Why Did the Turtle Cross the Road?

So, why did the turtle cross the road? To get to the Shell Station, of course!

O.k., really…what makes a turtle, or any other critter for that matter, attempt such a feat as crossing a busy local road or even a 6 lane interstate highway? Regardless of what we may think it is not because the animal kingdom is secretly conspiring to inconvenience the human race.  In the case of the turtle it has had over 230 million years to hone its survival instinct which can best be described as conditioning for preservation of the species. Through adaptive evolution the female turtle has been programmed to leave the watery environment where she spends most of her life and seek out the best upland areas with sandy or gravelly soil  (including my butterfly garden and various locations within my back yard) where she is most likely to successfully produce the next generation of turtles.
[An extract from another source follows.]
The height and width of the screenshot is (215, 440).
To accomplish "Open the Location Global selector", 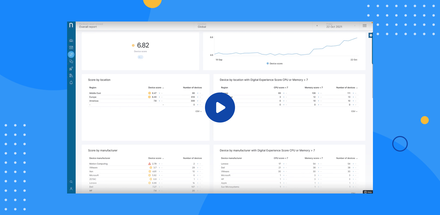I will click(202, 26).
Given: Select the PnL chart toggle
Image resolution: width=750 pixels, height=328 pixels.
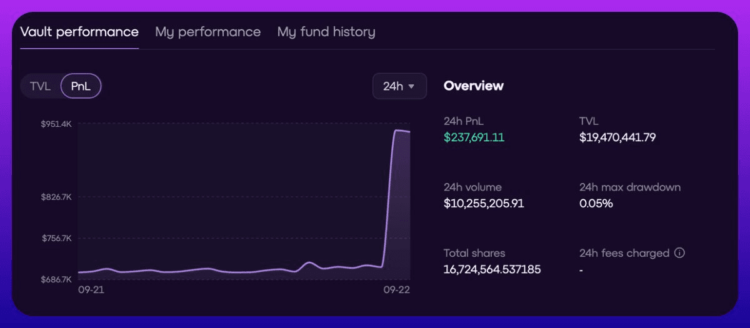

This painted turtle ((Chrysemys picta) visited my yard today to dig her nest and lay her eggs

This is problematic for all turtles when their nesting habitats, which typically consist of open, sandy, well-drained upland, are bisected from their watery environs (which, again, varies from species to species) by a road or other manmade impediment. A related phenomenon which causes mortality occurs where causeway construction, or road maintenance, has created sandy open areas suitable for nesting habitat immediately adjacent to the road shoulder or in the case of J.F.K Airport in between runways. In this instance, turtles are often killed after incidentally ending up on the road surface while scouting for a preferable nest site. In the summer of 2011  runway 4L was closed due the spawning migration of the diamondback terrapin (Malaclemys terrapin).

Eastern box turtle (Terrapene carolina carolina) crossing a road.

Journalist Natalie Angier in a 2006 NYT science article states that in man-kind “this Mesozoic era creature may have at last met it’s mortician.” Most experts agree the cause of world-wide declines in turtle populations includes habitat loss, either by outright conversion or indirect fragmentation (can’t get there from here) and a high rate of decline from road mortality and harvest for importation to the Far East as a gourmet delicacy and for traditional medicinal purposes. Basically the slow and steady reproductive pace of turtles, some which may not be physically capable of producing offspring for 40 or 50 years, just cannot keep up with the high rate of adult mortality.

Research indicates that unlike all other animals studied, the organs of turtles do not age or become less efficient over time. Even after a century and a half the vital organs are indistinguishable from that of a juvenile. Researchers have even gone so far as to say that a turtle may live indefinitely (if not lost to disease or trauma). How ironic it would be if humankind, having spent its entire existence on earth seeking immortality, were to destroy the one thing it has always sought due to a selfish lack of consideration for another living organism?

Eastern snapping turtle (Chelydra serpentina). Photograph by Paul Sattler

So PLEASE watch out for mother turtles crossing the road as they are now seeking out higher ground to lay their eggs. Please avoid hitting them and if possible, help the turtle cross the road. BUT REMEMBER to always move the turtles in the direction that they were originally heading. If they are moved back to the side from which they were crossing they will just try to cross the road again.

Also, once the eggs hatch in the late-summer to early fall, be on the look out for baby turtles crossing the road to go back to the wetlands and ponds.

Juvenile Painted turtle found on April 14, 2012 desiccating on a roadway in Chelmsford MA

Following 30 minutes of rest in a shallow bucket of water the little turtle was ready for its trip to the nearby pond

One hotspot in Chelmsford to be aware of is the crossing at Smith Street right before the Steadman Street intersection. Unfortunately the Turtle Crossing signs that the Chelmsford Conservation Commission had placed here didn’t make it through their first summer thanks to vandals.

Vandals removed the Turtle Crossing sign off of Smith Street in Chelmsford MA last summer.

So remember,”and the turtles of course…all the turtles are free, As turtles and maybe all creatures should be.  Dr Seuss from Yurtle the Turtle.

6 thoughts on “Why Did the Turtle Cross the Road?

  1. I don’t know where my comment went..I know this is a problem and while snappers are not on my happy list right now having watched 2 young waterfowl being dragged under to be eaten in the last couple of days..we do rescue turtles out of the road ..carefully or young ones when we see them..Michelle

    • Don’t know, switching carriers & things have been whacky. I agree it is hard to see mother nature when she can be so cruel. I just keep telling myself that the web of life is all about balance but sometimes bringing things back where they belong can seem cruel.

  2. the juvenile painted turtle is adorable!!!!!!!!!!!!!!!!!!!!!!!!!!!!!!I can’t believe some 1 would want 2 kill it!!!!!!!!